Cooked this weekend:
Pasta with Chicken, Eggplant and Balsamic
from How to Cook Everything Fast
Another variation of the recipe with wine and mushrooms or wine and leeks from upthread. In this case, instead of mushrooms or leeks, you use chopped up eggplant, and instead of straight wine, it’s a half red wine, half balsamic vinegar mix. Which makes for very deeply colored eggplant, boy howdy.
Yesterday’s project was
Shrimp Jambalaya
from How to Cook Everything
Get some olive oil heating in a large ovenproof pot (not sure why this is specified as the oven is never involved)
over medium-high heat. Add some onion, red and yellow bell pepper, and ham (optionally), all chopped. The recipe specifies cups but I am too lazy to measure that so I just used two onions and two peppers. Sprinkle with salt and pepper, and cook until softened and lightly browned (10 minutes or so). Add 2 cups of rice, a couple tablespoons of minced garlic, a half teaspoon of cayenne (or to taste) and some dried or fresh thyme and cook for a minute or so.
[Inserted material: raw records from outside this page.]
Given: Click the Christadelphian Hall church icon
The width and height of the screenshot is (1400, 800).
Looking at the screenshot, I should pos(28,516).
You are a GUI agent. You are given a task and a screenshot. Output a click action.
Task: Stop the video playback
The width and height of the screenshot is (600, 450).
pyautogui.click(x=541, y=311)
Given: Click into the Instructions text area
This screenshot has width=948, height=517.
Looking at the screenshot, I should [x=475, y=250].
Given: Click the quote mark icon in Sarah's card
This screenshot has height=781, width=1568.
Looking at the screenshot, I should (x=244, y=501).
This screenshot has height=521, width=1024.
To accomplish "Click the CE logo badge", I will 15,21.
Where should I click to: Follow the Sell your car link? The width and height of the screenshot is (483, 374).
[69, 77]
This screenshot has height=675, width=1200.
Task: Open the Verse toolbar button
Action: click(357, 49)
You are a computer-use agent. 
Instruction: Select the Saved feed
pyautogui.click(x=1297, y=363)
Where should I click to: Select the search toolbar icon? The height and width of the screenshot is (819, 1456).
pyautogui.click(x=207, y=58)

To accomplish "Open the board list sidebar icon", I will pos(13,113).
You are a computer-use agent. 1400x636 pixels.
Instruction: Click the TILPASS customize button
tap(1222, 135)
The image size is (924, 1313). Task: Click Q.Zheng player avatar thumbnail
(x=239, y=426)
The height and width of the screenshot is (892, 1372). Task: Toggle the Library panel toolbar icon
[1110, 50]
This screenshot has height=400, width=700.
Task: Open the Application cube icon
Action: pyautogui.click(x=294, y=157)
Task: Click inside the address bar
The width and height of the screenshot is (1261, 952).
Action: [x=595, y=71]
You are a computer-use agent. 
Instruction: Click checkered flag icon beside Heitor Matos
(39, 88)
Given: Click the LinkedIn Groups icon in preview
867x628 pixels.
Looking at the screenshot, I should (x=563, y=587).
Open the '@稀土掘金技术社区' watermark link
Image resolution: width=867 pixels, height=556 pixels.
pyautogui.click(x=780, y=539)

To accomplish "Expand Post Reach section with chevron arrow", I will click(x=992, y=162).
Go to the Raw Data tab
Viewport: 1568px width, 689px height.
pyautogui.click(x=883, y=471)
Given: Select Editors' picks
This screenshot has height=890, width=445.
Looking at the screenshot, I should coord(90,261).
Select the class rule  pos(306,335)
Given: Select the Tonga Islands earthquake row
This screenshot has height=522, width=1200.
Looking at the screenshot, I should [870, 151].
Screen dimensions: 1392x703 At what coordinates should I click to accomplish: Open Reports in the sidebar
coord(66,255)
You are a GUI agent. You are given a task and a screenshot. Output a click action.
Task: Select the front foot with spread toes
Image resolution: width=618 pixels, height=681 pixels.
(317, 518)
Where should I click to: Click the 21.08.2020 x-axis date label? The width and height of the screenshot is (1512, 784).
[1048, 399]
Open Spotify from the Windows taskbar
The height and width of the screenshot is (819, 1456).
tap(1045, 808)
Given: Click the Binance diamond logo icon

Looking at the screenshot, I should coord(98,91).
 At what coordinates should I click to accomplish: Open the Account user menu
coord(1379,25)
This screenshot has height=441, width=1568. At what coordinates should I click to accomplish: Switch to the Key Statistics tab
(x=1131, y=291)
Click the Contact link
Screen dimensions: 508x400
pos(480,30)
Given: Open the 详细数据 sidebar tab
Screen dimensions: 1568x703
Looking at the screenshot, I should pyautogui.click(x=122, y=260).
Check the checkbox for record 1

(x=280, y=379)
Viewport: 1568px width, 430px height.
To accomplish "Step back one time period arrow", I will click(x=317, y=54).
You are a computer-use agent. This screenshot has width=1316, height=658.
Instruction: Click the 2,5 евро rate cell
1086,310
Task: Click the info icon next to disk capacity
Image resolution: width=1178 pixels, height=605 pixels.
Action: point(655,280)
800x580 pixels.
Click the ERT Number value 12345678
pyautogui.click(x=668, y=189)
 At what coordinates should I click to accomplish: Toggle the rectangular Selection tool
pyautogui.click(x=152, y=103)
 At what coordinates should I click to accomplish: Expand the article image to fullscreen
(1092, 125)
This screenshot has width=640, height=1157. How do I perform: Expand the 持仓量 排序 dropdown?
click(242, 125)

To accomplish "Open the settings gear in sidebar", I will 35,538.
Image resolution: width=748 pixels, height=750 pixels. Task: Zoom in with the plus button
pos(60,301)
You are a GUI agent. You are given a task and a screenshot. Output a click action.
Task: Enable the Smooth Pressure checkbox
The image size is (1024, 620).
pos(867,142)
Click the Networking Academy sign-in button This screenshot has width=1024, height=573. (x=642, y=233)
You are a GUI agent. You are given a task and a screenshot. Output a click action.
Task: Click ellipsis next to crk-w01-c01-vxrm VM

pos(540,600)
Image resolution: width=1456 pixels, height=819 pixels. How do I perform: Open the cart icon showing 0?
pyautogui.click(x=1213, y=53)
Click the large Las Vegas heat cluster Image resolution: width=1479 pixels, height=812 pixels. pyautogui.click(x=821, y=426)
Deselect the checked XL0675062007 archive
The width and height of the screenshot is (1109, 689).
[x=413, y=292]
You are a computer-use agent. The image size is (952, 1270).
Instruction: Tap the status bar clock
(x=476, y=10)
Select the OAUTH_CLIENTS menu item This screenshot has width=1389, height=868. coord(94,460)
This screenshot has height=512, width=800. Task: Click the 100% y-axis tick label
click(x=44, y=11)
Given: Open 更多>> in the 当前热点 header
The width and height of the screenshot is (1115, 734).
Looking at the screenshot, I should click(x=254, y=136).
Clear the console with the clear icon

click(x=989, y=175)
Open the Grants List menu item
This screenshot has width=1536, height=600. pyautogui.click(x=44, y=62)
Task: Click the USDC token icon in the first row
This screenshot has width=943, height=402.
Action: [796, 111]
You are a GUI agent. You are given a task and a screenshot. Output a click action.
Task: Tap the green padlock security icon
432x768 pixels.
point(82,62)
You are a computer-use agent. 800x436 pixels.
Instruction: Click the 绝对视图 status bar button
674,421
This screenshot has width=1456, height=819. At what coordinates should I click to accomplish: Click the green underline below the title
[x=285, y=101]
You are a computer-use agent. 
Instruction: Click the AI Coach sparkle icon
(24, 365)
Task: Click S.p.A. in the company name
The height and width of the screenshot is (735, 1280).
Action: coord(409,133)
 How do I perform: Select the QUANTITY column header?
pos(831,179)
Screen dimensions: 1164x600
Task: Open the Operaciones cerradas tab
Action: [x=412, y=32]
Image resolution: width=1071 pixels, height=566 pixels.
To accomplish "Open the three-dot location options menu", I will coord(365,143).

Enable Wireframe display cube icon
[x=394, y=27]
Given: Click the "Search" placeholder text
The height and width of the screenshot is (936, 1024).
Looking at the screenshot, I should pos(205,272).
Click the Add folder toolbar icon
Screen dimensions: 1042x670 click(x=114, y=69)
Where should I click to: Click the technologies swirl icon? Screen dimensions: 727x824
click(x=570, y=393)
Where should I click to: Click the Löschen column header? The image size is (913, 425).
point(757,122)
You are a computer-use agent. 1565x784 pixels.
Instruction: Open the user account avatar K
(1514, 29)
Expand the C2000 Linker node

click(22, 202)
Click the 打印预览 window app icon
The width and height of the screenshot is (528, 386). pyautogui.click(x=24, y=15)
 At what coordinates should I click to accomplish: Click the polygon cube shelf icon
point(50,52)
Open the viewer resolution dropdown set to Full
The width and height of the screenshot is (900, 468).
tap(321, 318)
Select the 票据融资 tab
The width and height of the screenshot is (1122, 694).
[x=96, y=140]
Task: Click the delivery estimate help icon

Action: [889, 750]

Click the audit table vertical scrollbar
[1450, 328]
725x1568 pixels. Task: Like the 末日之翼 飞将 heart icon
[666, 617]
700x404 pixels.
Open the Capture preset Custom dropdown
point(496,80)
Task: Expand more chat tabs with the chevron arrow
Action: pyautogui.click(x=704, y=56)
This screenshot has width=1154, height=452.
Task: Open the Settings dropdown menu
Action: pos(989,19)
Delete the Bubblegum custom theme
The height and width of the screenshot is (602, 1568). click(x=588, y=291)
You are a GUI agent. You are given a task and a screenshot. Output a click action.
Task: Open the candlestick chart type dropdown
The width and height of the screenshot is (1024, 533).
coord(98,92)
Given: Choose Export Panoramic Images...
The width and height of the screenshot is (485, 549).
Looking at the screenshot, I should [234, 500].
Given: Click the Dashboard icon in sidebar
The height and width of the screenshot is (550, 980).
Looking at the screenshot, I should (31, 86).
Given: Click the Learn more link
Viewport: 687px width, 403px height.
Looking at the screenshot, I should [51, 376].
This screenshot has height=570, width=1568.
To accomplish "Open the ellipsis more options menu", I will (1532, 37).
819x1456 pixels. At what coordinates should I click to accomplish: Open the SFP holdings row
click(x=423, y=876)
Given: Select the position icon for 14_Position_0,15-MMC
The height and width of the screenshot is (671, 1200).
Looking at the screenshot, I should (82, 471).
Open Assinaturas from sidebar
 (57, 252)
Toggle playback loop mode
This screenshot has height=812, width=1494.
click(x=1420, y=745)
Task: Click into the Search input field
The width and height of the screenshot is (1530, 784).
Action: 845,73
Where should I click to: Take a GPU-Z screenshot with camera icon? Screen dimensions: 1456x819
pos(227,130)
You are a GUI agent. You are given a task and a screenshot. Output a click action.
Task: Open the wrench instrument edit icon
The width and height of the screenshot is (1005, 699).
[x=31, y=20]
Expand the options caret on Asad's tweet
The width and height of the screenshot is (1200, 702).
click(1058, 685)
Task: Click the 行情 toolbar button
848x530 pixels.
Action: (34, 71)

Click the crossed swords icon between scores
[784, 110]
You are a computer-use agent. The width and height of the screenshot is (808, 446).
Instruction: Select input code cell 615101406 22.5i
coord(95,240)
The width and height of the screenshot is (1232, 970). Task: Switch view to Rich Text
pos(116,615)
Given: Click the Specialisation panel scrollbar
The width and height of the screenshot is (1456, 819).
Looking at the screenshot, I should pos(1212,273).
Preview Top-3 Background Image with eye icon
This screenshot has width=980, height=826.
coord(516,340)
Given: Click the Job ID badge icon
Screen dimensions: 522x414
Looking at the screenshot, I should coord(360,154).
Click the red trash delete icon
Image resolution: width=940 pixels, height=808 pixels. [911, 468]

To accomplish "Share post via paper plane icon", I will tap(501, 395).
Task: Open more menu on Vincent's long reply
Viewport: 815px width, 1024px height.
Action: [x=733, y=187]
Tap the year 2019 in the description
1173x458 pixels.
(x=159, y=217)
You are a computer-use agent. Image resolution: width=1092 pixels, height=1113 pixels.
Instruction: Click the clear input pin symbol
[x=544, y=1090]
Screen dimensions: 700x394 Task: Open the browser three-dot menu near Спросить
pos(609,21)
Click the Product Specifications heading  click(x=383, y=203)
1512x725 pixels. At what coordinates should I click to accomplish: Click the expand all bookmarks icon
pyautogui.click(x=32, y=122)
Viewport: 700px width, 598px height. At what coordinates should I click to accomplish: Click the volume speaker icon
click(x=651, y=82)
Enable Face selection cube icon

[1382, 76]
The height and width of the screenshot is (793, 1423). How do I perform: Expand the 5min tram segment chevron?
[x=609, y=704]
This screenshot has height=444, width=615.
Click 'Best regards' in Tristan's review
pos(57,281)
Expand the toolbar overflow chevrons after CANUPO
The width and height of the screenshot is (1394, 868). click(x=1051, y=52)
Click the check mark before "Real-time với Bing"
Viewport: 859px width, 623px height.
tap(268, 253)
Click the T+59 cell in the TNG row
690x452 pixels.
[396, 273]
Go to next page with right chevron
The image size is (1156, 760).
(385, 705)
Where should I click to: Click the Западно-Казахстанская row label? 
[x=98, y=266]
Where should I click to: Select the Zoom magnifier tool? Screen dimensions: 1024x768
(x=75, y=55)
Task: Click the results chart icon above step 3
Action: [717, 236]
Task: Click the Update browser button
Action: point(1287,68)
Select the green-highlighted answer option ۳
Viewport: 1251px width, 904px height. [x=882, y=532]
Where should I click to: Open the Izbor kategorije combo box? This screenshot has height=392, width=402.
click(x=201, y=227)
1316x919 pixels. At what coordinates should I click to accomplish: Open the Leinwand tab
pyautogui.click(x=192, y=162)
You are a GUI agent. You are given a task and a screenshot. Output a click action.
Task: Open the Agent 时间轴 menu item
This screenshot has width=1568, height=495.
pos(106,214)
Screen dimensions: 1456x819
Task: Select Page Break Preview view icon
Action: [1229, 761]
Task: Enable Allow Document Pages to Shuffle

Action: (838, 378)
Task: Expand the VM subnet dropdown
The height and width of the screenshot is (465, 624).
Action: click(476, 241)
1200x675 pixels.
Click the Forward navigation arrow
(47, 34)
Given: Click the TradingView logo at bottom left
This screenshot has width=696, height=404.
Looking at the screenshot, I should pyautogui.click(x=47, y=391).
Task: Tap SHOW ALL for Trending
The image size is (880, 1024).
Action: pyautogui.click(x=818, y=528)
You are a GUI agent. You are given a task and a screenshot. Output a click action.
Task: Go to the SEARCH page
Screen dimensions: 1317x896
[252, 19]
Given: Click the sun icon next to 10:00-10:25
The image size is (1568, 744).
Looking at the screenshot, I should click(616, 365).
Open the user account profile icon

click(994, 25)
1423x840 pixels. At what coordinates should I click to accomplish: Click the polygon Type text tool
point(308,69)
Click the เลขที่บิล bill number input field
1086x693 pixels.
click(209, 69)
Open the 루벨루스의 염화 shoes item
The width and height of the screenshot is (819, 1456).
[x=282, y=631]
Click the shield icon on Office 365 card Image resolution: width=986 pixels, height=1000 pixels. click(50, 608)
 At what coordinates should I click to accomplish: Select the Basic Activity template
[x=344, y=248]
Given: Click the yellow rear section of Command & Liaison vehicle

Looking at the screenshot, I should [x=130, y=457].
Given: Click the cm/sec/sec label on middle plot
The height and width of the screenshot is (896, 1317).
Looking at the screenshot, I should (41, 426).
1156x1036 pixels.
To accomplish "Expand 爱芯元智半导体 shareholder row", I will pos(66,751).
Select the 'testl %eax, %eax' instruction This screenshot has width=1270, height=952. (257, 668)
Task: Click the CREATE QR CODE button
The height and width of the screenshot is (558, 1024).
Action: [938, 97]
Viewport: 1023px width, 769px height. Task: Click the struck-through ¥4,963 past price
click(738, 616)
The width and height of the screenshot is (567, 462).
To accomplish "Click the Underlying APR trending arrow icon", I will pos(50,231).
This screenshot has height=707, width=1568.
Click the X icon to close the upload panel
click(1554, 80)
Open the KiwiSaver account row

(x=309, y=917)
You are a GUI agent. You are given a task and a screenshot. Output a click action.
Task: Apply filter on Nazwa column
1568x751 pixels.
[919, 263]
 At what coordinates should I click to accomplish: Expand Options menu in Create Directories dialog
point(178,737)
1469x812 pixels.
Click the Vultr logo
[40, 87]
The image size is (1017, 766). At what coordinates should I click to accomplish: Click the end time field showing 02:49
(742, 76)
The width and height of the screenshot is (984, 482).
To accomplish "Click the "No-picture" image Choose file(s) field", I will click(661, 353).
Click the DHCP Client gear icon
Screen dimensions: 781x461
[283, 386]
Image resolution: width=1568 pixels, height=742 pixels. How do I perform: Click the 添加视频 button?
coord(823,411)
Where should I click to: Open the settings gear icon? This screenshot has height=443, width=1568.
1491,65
Then add a couple cups of chopped tomato (or canned diced) and cook for a few minutes, stirring until the tomato is starting to break down (the rice was starting to burn before the time specified so I moved on). Add four cups vegetable or shrimp stock, or water, bring to a boil, then turn down to medium and cook for 20-30 minutes uncovered, stirring periodically (I think I didn’t do this enough as the very bottom layer of rice was burned and stuck to the pan even after just 20 minutes). The goal is tender rice with the liquid just absorbed. Once you’re there, add 2 pounds of shrimp, stir in with a fork, cook for a couple more minutes and then let sit, covered, for 10-20 minutes before serving. Garnish with fresh parsley or chopped scallions or both.
I had never worked with shrimp before and was leery of doing so, since seafood in general is not my thing. But I sampled a couple kinds of shrimp at a buffet and it was inoffensive, so I figured I’d try it at home. Sounds like they are by default a lot of work (peeling, deveining, trimming) but Trader Joe’s sells frozen pound bags where that’s all done for you already so I just thawed them and mixed them in at the end and it worked great. I don’t know that I’m sufficiently enamored of the shrimp to seek them out, in the end, and even the medium sized ones I used are $8/lb versus <$6/lb for most meats so the premium is probably not worth it for me. But it’s some good jambalaya, all the same.